Problem description:
Copy the rows below word for word, from the line containing "Expand Control Flow" to the line containing "[x=668, y=221]", including both of those lines.

○ ○ ○ ○ ○

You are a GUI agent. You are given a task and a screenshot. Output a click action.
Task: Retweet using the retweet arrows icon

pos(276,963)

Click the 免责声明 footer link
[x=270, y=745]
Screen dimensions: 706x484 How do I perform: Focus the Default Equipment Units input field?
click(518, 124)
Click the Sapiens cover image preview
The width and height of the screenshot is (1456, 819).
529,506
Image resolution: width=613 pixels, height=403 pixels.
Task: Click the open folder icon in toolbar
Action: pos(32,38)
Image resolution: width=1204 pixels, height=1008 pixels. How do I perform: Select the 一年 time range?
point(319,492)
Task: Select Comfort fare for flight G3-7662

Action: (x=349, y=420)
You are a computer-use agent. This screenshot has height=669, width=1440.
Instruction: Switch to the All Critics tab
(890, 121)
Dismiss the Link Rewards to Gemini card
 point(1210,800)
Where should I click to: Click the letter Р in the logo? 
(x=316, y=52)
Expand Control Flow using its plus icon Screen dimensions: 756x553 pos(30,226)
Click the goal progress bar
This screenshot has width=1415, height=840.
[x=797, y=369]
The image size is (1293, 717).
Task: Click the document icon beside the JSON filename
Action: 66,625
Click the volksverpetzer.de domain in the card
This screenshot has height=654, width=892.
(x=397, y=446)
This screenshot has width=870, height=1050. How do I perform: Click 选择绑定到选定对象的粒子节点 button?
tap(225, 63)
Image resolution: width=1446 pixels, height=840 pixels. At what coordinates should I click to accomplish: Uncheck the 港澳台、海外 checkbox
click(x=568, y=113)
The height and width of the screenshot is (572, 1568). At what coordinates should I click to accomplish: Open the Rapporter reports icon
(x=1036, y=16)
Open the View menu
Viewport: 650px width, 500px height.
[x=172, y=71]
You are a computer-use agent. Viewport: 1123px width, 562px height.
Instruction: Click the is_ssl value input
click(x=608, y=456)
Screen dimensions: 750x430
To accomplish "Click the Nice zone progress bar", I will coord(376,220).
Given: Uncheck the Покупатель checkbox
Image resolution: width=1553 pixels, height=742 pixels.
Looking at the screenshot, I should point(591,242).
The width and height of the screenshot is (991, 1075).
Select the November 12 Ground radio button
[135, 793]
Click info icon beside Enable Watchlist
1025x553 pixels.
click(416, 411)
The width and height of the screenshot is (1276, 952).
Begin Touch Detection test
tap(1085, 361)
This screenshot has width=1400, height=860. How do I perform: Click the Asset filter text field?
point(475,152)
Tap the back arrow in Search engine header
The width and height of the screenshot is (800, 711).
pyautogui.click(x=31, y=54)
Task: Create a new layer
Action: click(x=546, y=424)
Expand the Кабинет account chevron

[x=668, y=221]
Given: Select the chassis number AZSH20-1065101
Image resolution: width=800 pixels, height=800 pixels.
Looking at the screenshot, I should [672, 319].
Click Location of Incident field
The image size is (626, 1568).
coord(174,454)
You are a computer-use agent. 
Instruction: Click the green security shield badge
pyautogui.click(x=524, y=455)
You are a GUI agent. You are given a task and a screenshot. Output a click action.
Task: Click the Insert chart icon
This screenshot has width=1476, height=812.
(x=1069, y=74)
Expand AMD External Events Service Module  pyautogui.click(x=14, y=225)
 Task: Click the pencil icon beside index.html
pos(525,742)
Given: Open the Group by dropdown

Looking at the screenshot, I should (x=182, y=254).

○ ○ ○ ○ ○

Task solution:
Expand Control Flow using its plus icon Screen dimensions: 756x553 pos(30,226)
Click the goal progress bar
This screenshot has width=1415, height=840.
[x=797, y=369]
The image size is (1293, 717).
Task: Click the document icon beside the JSON filename
Action: 66,625
Click the volksverpetzer.de domain in the card
This screenshot has height=654, width=892.
(x=397, y=446)
This screenshot has width=870, height=1050. How do I perform: Click 选择绑定到选定对象的粒子节点 button?
tap(225, 63)
Image resolution: width=1446 pixels, height=840 pixels. At what coordinates should I click to accomplish: Uncheck the 港澳台、海外 checkbox
click(x=568, y=113)
The height and width of the screenshot is (572, 1568). At what coordinates should I click to accomplish: Open the Rapporter reports icon
(x=1036, y=16)
Open the View menu
Viewport: 650px width, 500px height.
[x=172, y=71]
You are a computer-use agent. Viewport: 1123px width, 562px height.
Instruction: Click the is_ssl value input
click(x=608, y=456)
Screen dimensions: 750x430
To accomplish "Click the Nice zone progress bar", I will coord(376,220).
Given: Uncheck the Покупатель checkbox
Image resolution: width=1553 pixels, height=742 pixels.
Looking at the screenshot, I should point(591,242).
The width and height of the screenshot is (991, 1075).
Select the November 12 Ground radio button
[135, 793]
Click info icon beside Enable Watchlist
1025x553 pixels.
click(416, 411)
The width and height of the screenshot is (1276, 952).
Begin Touch Detection test
tap(1085, 361)
This screenshot has width=1400, height=860. How do I perform: Click the Asset filter text field?
point(475,152)
Tap the back arrow in Search engine header
The width and height of the screenshot is (800, 711).
pyautogui.click(x=31, y=54)
Task: Create a new layer
Action: click(x=546, y=424)
Expand the Кабинет account chevron

[x=668, y=221]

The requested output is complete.